Hillary Clinton has served as a U.S. senator, secretary of state and first lady, but her longest-lasting legacy if elected president will be the future of the Supreme Court. Not only will the next president fill Justice Antonin Scalia’s vacancy but there will undoubtedly be more justices replaced.
As a union, we recently celebrated Friedrichs v. California Teachers Association. It was a 4–4 decision, which means the lower-court ruling stands. For now. Scalia was widely expected to side with the plaintiffs, which would have made “right-to-work-for-less” the law of the land. Union energy would have been sapped in a constant need to sign and re-sign members — diverting resources away from the work they want to do, the work we need them to do. When the case was argued in January, the court’s conservative majority seemed ready to side against strong unions. Make no mistake: There will be future challenges in the courts to weaken unions and we must make sure our next president understands the implications of balance of power for each appointment to the court.
Can you imagine Donald Trump in this decision-making capacity? The person who recently said: “We will begin moving them out day one!” Trump’s words sound like a developer on a construction site. During the summer of 2013, Justice Ruth Bader Ginsburg lectured at the Chautauqua Institution, where I spend my summers. She spoke about her two great passions: law and opera. Earlier this summer, Justice Ginsburg took a stand on Trump. She said: “He is a faker. He has no consistency about him. He says whatever comes into his head at the moment. He really has an ego. … How has he gotten away with not turning over his tax returns?” After public criticism, she walked it back, which disappointed me. Still, I believe this was an exercise in social restraint and nothing more. I would bet the fears and anger that drove Justice Ginsburg’s earlier comments are very much alive in this political season.

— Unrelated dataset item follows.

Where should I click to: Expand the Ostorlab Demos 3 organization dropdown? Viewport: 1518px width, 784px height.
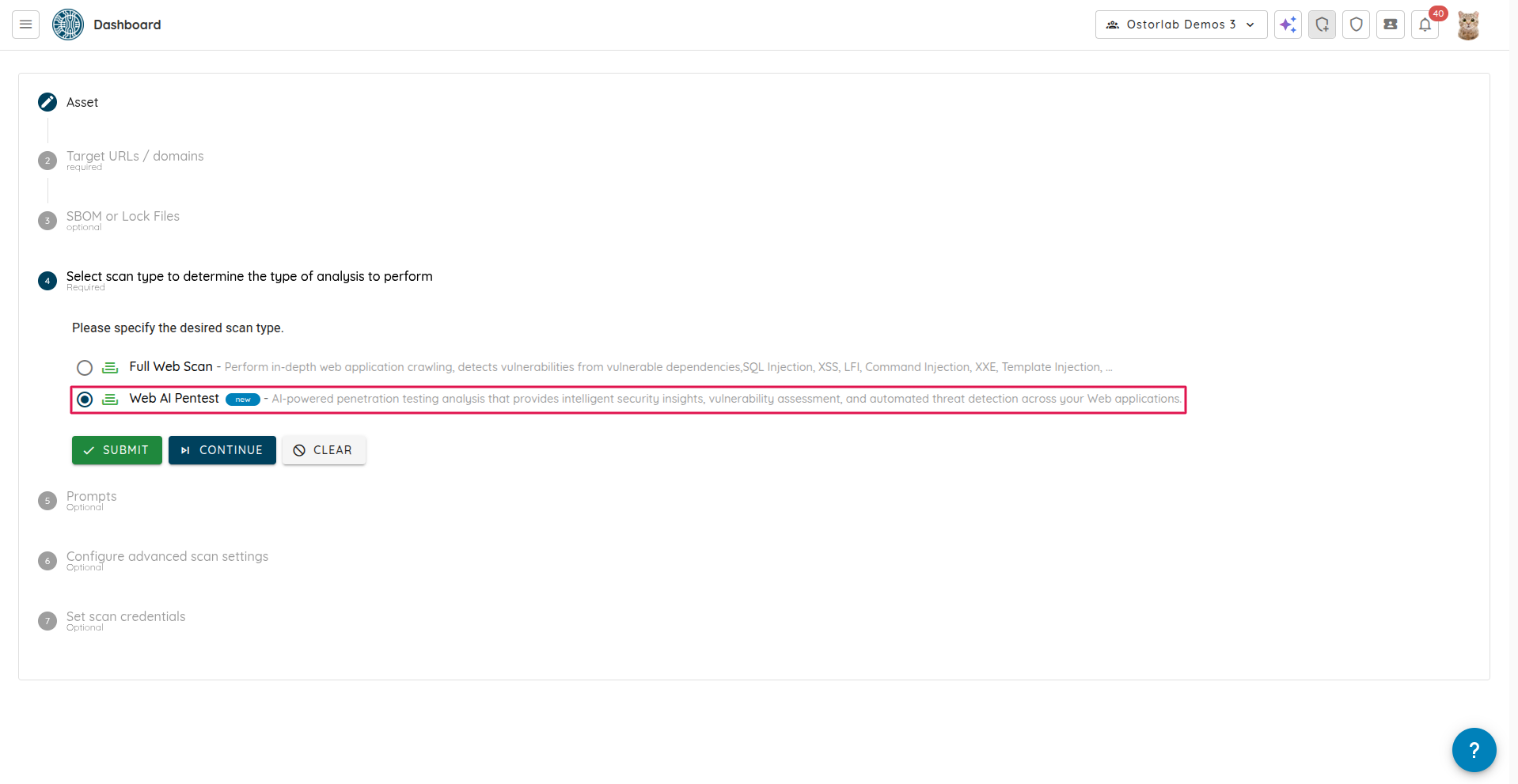tap(1181, 25)
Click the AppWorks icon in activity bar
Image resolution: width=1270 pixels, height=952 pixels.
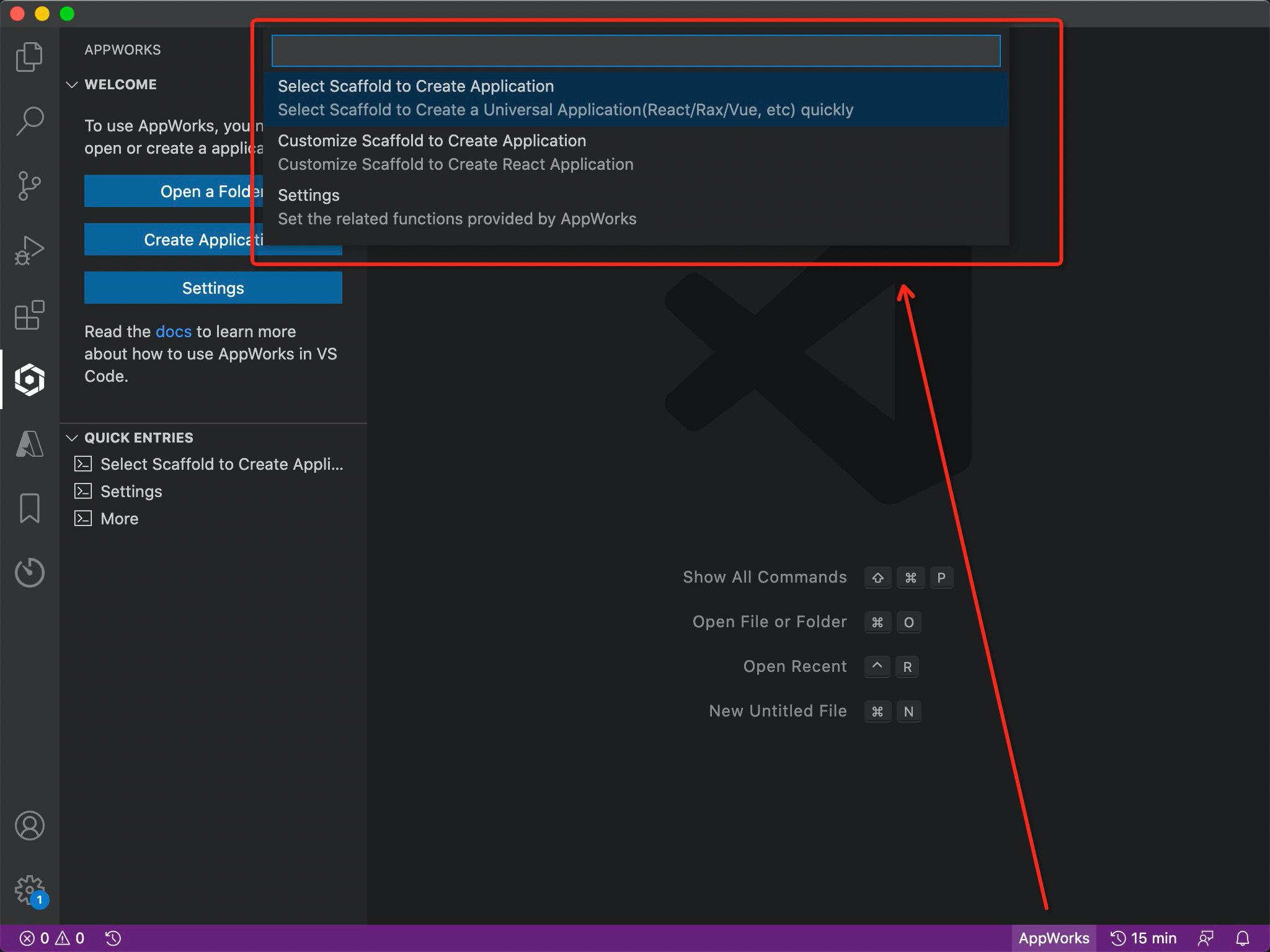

It’s important to remember that we’ve been here before with the court. The high court has often been left with eight justices due to death, retirement, resignation, recusal or reassignment. President Harry Truman in 1945 reassigned Justice Robert H. Jackson as the prosecutor for the Nuremberg trials to bring the perpetrators of the Holocaust to justice for their crimes against humanity. The trials lasted nine months and verdicts were handed down for 22 high-ranking Nazis. Jackson’s final Supreme Court vote was on Brown v. Board of Education (1954) to strike down segregated schools. He died five months later. Jackson’s opinions are cited today and he continues to have a presence on the courts.
The stakes are high for the new president, who will shift the judicial landscape for generations to come.
On today’s court, we have Anthony Kennedy, age 80; Ginsburg, age 83; and Stephen Breyer, age 78. Supreme Court Associate Justice Oliver Wendell Holmes served the court from 1902 to 1932 and retired at age 90. Kennedy, Ginsburg and Breyer could go to 90, but it is unlikely. So the stakes are high for the new president, who will shift the judicial landscape for generations to come. New justices will set the values and directions of the court. We need a reasoned, rational, balanced, experienced president who is focused on issues that face the nation, issues that will surface in the courts. Poverty, immigration, discrimination, the right to vote, health care, family planning, “weapons of war” gun control, campaign finance reform, the environment, climate change — these issues reach into our lives politically and personally, and they will be on the docket in some form or fashion. There will be emerging court decisions on all these issues. Make your vote count. Think the Supremes for life!